_ACTIVITY_
Reproduce exactly the line that contains "You are a computer-use" and every line after it through the end of the records below, leaving out all pictures.
┌─ DATA RECORDS
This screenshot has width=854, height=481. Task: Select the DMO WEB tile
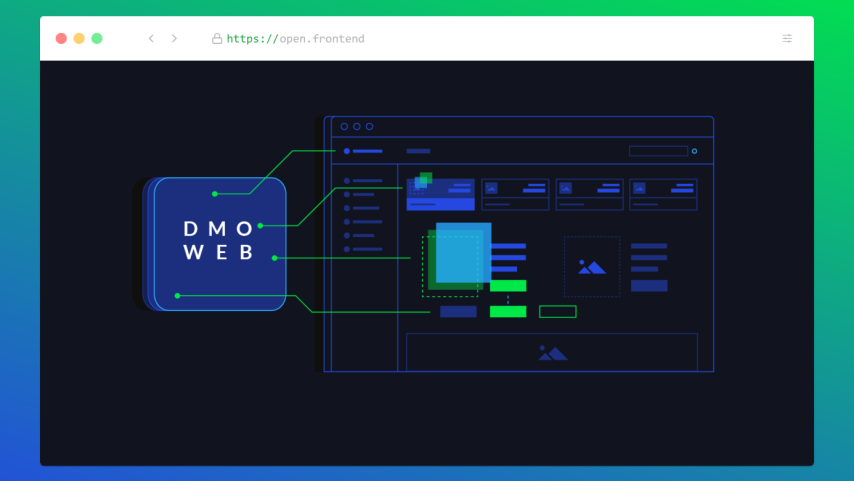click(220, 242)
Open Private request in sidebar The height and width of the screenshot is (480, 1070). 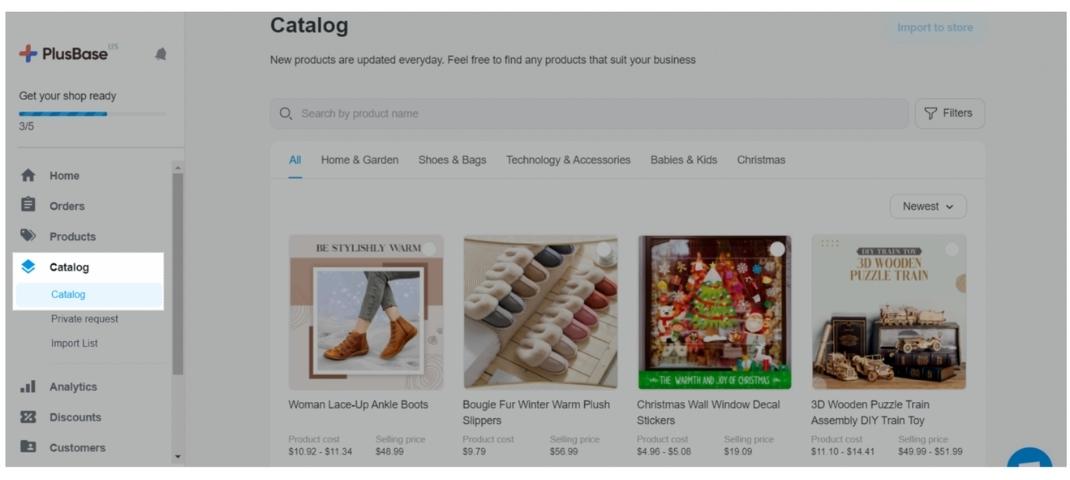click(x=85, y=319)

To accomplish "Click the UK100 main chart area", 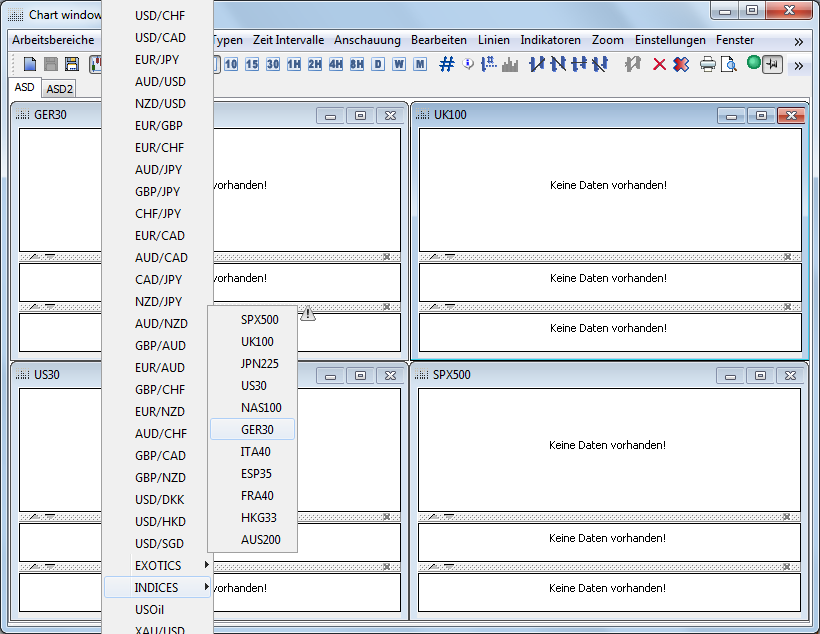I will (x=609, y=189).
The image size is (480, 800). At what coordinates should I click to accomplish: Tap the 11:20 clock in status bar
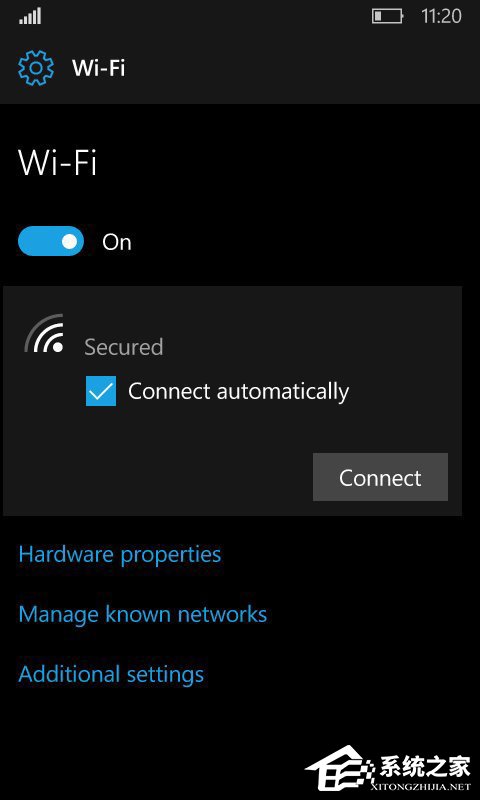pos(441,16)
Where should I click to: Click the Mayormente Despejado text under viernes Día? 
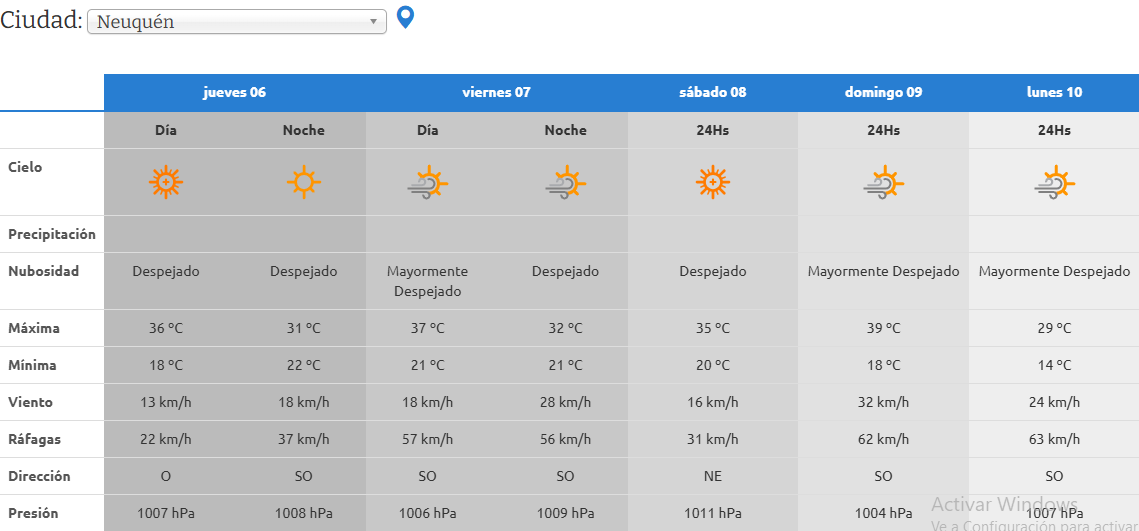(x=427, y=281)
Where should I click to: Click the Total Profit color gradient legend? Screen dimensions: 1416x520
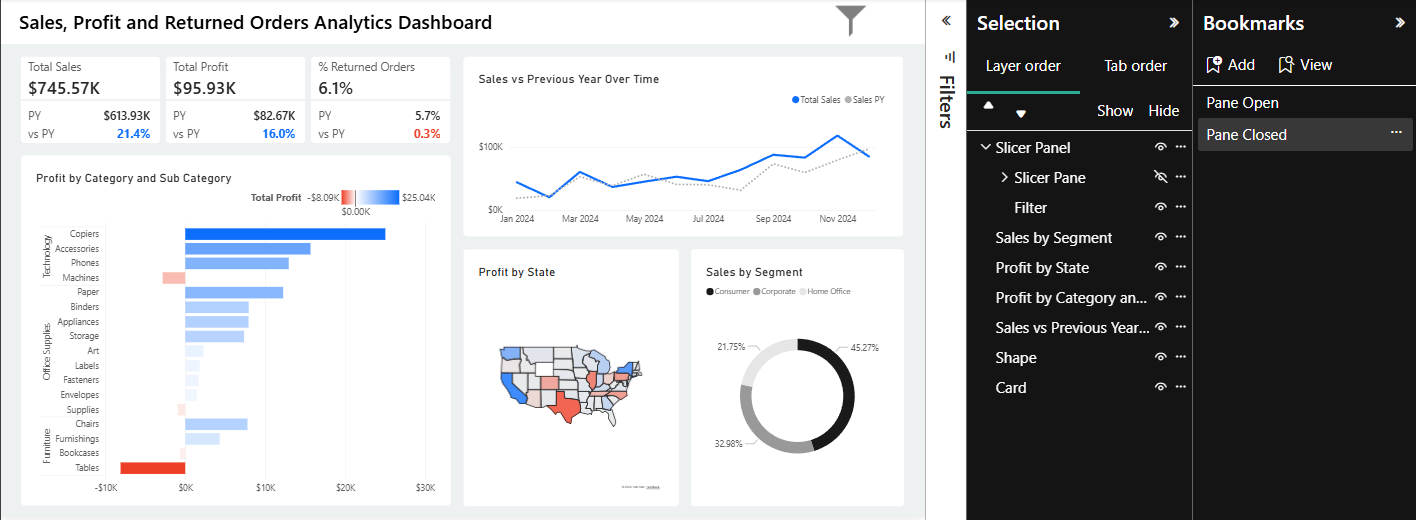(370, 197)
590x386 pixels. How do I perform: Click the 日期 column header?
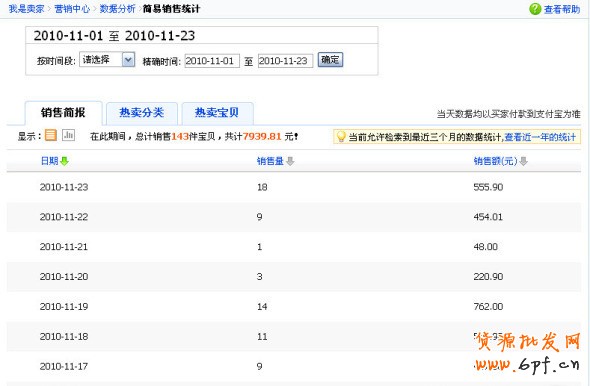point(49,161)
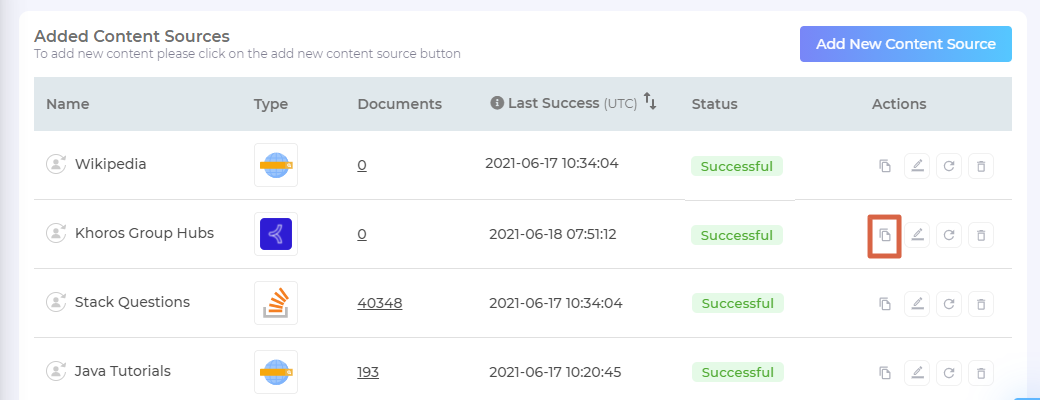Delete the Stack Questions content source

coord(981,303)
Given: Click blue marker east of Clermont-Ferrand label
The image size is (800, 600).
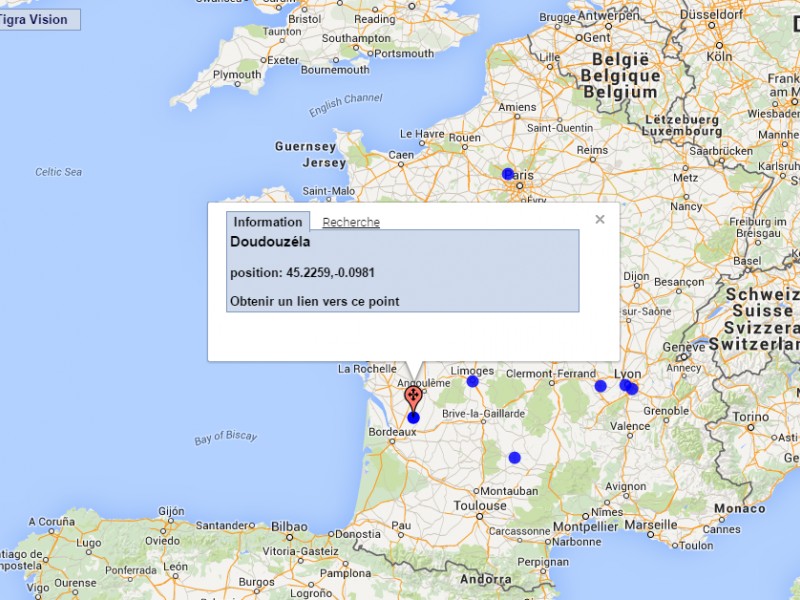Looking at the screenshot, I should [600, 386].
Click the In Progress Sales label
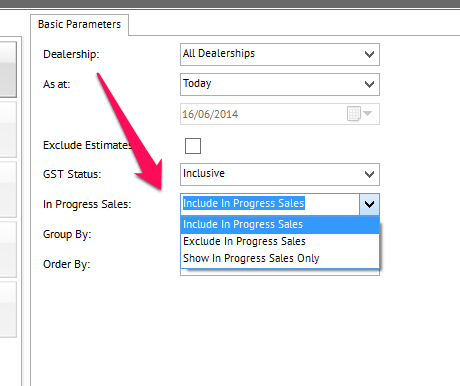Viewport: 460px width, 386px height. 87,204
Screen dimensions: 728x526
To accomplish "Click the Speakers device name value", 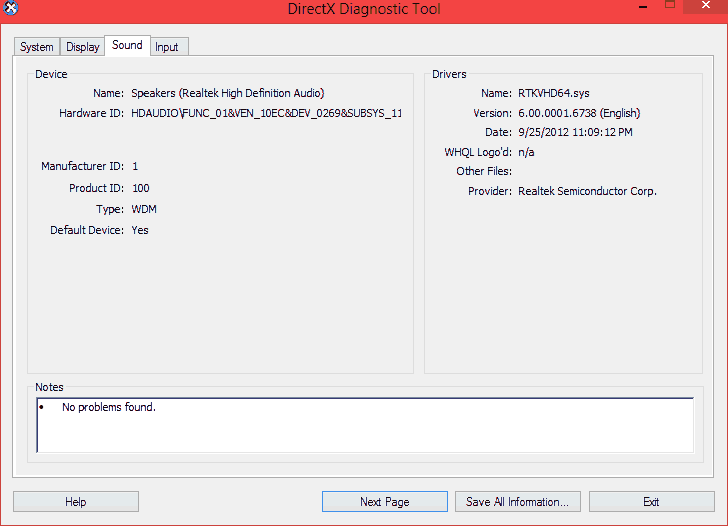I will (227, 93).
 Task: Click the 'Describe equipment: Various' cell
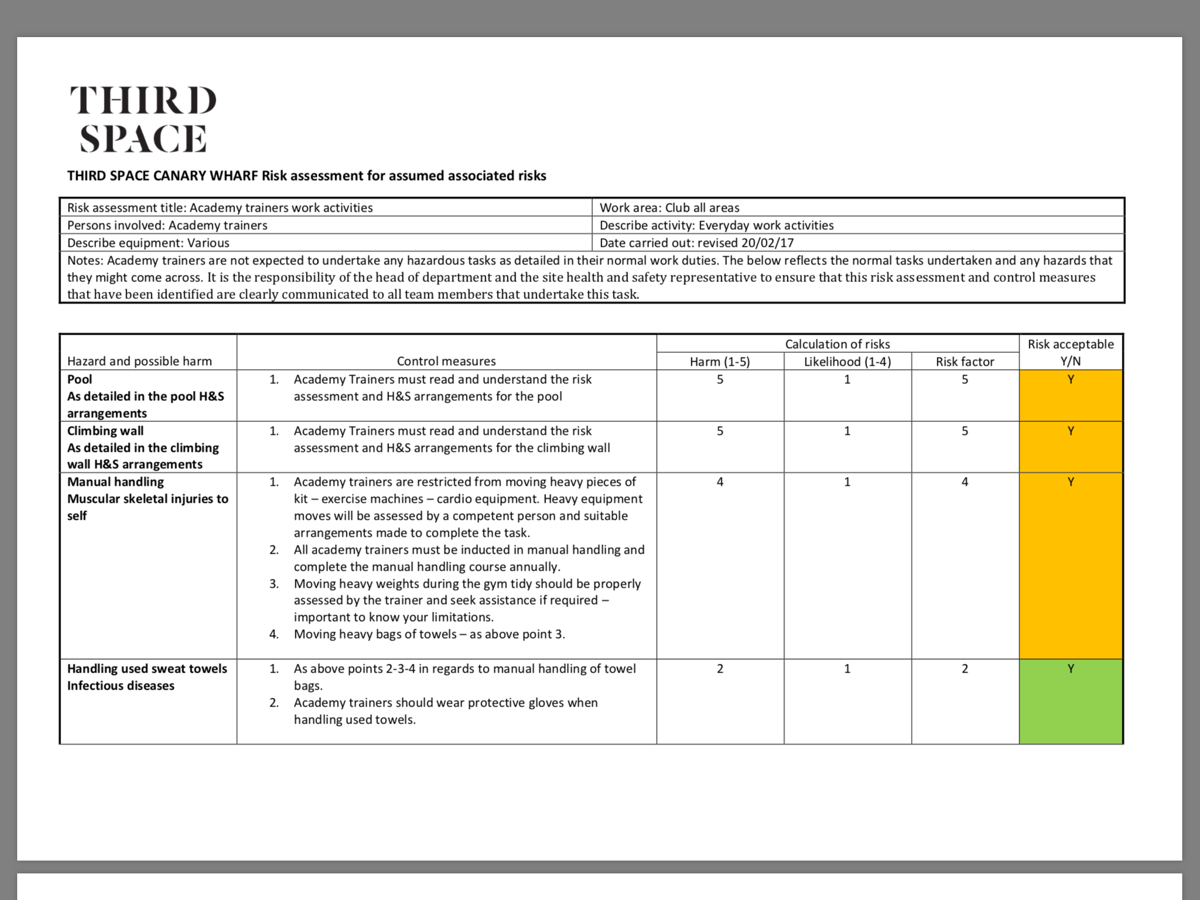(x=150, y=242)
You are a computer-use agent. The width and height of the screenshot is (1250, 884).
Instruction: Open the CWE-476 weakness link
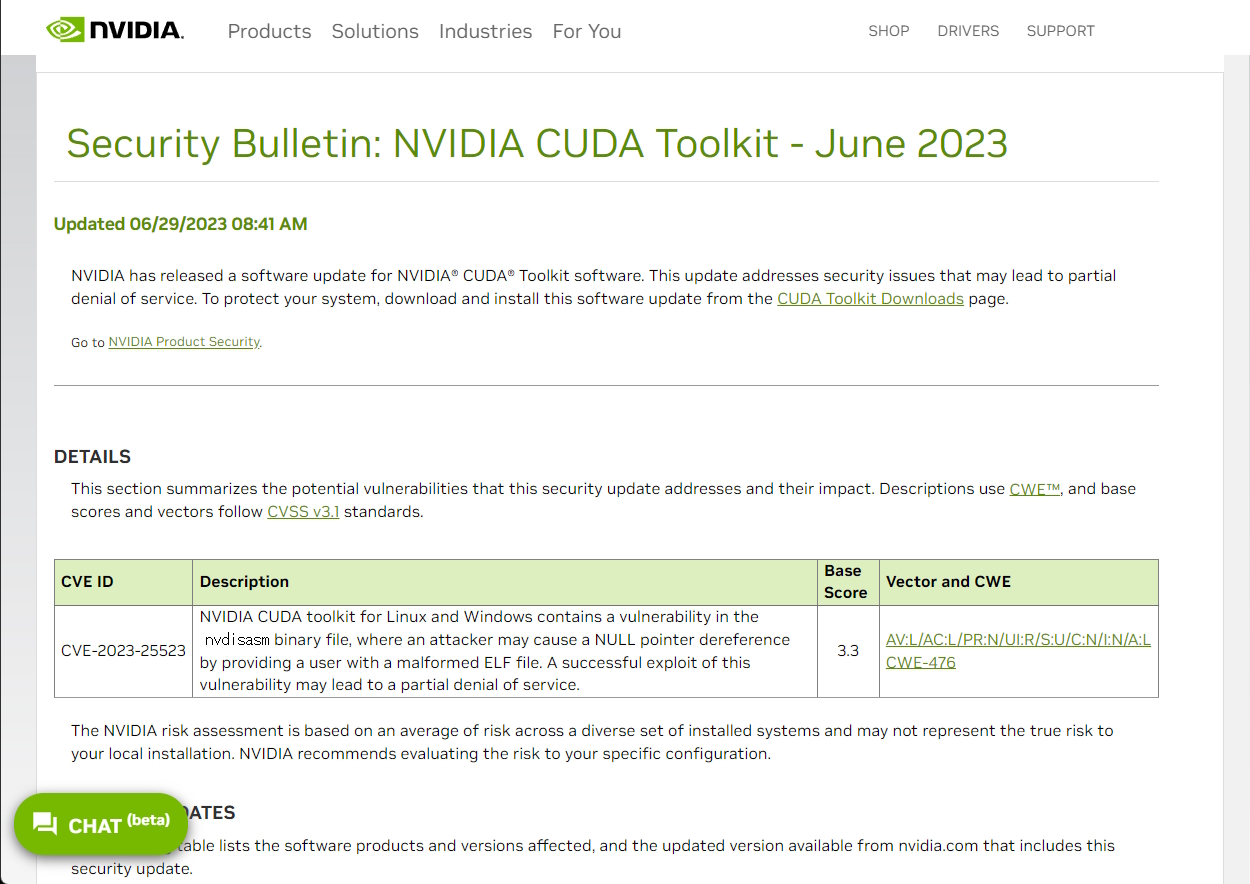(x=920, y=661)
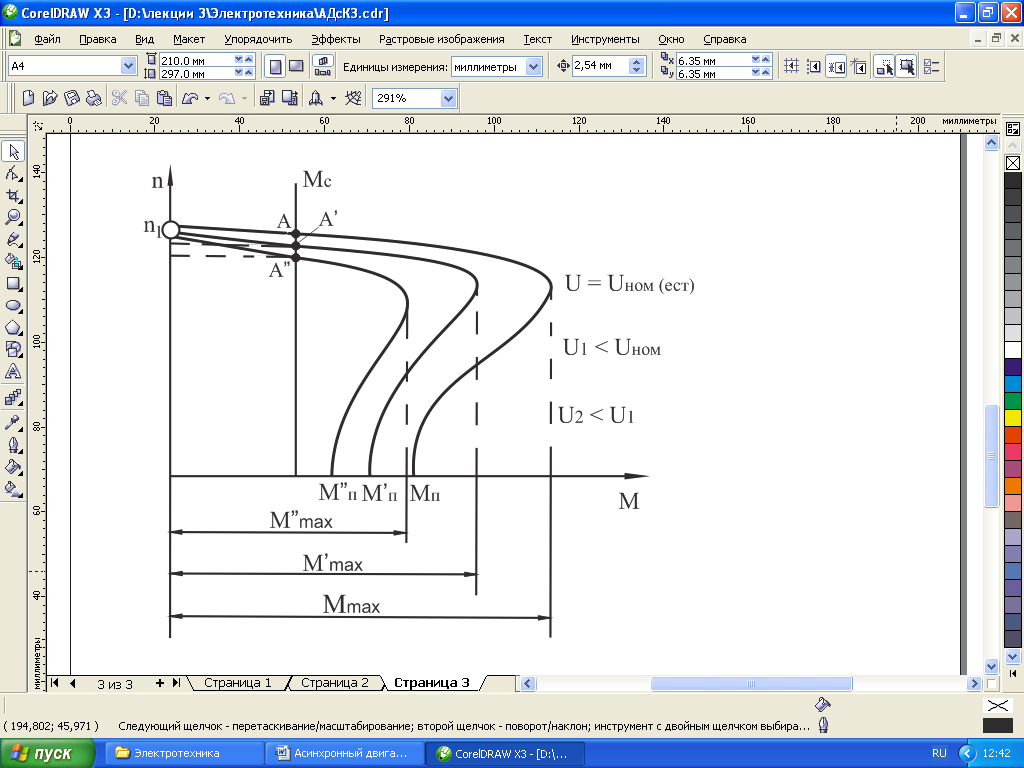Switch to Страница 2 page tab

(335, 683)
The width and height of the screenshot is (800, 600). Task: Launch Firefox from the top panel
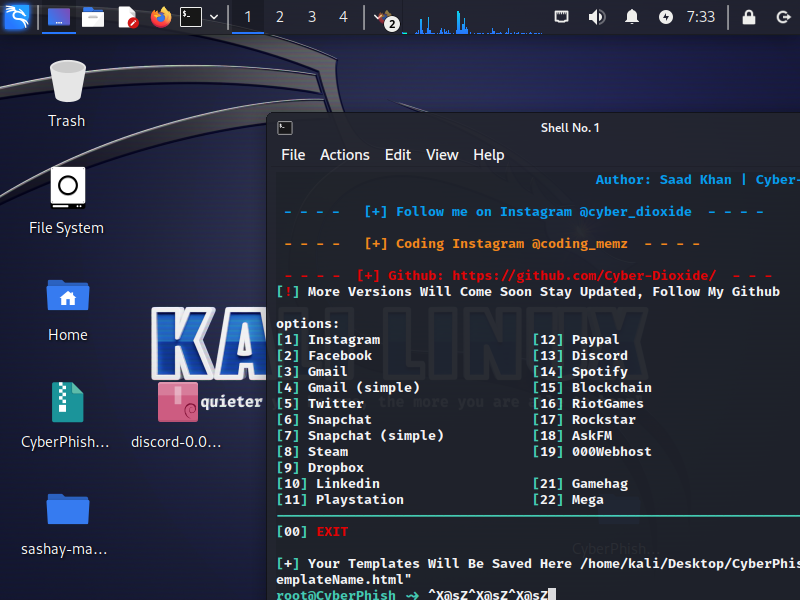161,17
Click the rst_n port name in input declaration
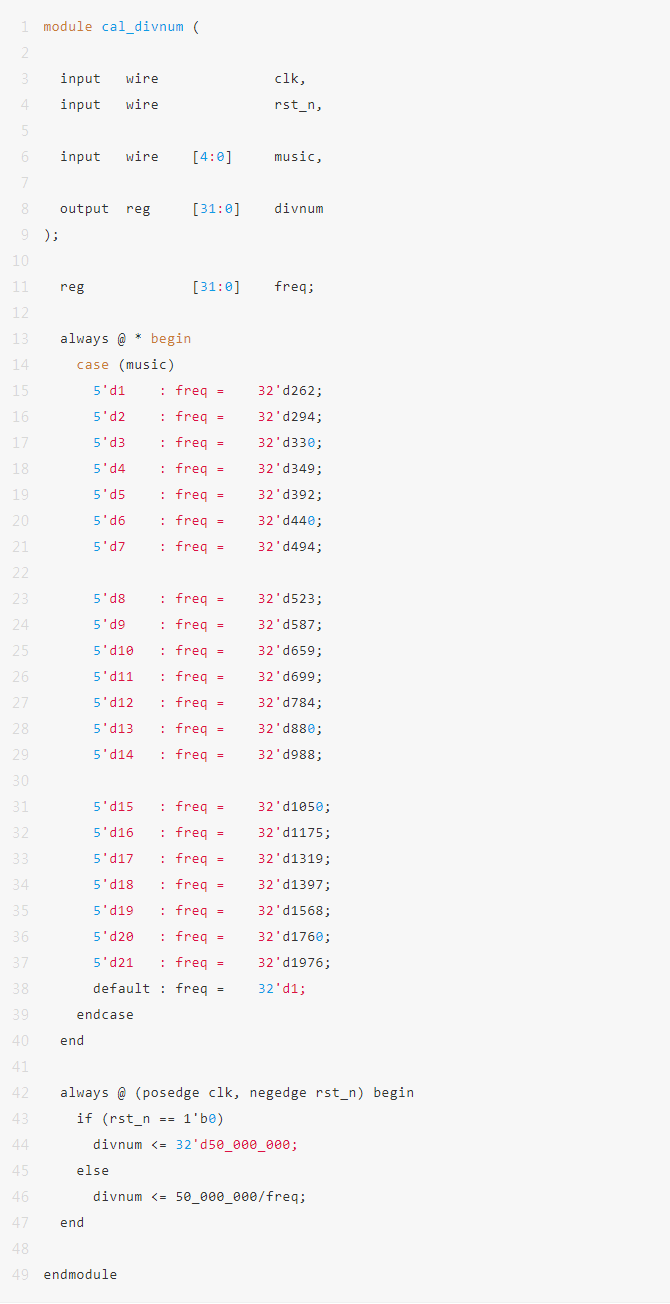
└─
_EXERCISE SOLUTION_
You are a computer-use agent. The width and height of the screenshot is (1250, 884).
Instruction: Open the CWE-476 weakness link
(x=920, y=661)
Switch to Страница 2 page tab

(335, 683)
The width and height of the screenshot is (800, 600). Task: Launch Firefox from the top panel
161,17
Click the rst_n port name in input declaration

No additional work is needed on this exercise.